Brano selezionato »
########
Una specialità complessa: la Medicina Interna oltre le vecchie vefinizioni
La medicina interna è spesso percepita come una specialità a bassa intensità di cura, ma la realtà è ben diversa.
Gerardo Mancuso, vicepresidente SIMI, ha evidenziato come, nel tempo, gli internisti abbiano sviluppato competenze avanzate per gestire pazienti complessi, che in passato sarebbero stati trattati in rianimazione.
Oggi, oltre il 55% dei pazienti che afferiscono ai reparti di medicina interna necessitano di un’assistenza intensiva, a causa della gravità e della complessità delle loro condizioni.
Una delle maggiori sfide per la medicina interna è quindi ottenere il riconoscimento formale di questa alta intensità di cure. Il DM 70, attualmente in esame in Senato, ha già introdotto il concetto di “subintensiva internistica”, un passo importante verso una migliore organizzazione della specialità. Tuttavia, è necessario fare un ulteriore sforzo per rivedere anche il decreto Donat Cattin e allinearlo alla nuova realtà clinica, un obiettivo che SIMI e FADOI stanno perseguendo congiuntamente.
########
Dati forniti »
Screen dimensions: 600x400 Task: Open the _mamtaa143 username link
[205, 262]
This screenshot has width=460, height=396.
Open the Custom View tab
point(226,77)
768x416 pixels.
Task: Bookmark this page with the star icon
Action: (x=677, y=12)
########
Esercizi »
1. Riporta tutte le sigle scritte interamente in maiuscolo che compaiono nel brano sulla medicina interna, senza ripetizioni.
2. Secondo il brano sulla medicina interna, quale quota dei pazienti che afferiscono oggi ai reparti di medicina interna necessita di un'assistenza intensiva?
3. Continua il brano sulla medicina interna a partire dalla sua ultima frase.

Soluzioni »
1. SIMI, DM (in «DM 70»), FADOI

2. Oltre il 55% dei pazienti.

3.
L’appropriatezza dei percorsi di cura: una riorganizzazione necessaria
Nicola Montano, presidente della SIMI, ha sottolineato come il problema dell’appropriatezza del percorso di cura sia centrale per risolvere molte delle criticità attuali del sistema sanitario, incluso l’affollamento dei pronto soccorso. Spesso, infatti, i pazienti non trovano adeguata assistenza sul territorio e si recano autonomamente in pronto soccorso, anche quando il loro problema non è acuto. Questo genera un sovraccarico che non può essere risolto solo incrementando il personale o i mezzi in pronto soccorso.
Tuttavia, richiede una riorganizzazione dell’intero percorso di cura del paziente, dal territorio all’ospedale e ritorno.
Una delle principali difficoltà risiede nella gestione dei “bed blockers”.
Parliamo cioè di pazienti che, pur non avendo più necessità di cure acute, rimangono occupando posti letto per mancanza di strutture territoriali adeguate, come lungodegenze o servizi di riabilitazione. Questa problematica riflette una debolezza strutturale del sistema, che fatica a collegare efficacemente l’assistenza ospedaliera con quella territoriale, contribuendo all’intasamento generale del sistema.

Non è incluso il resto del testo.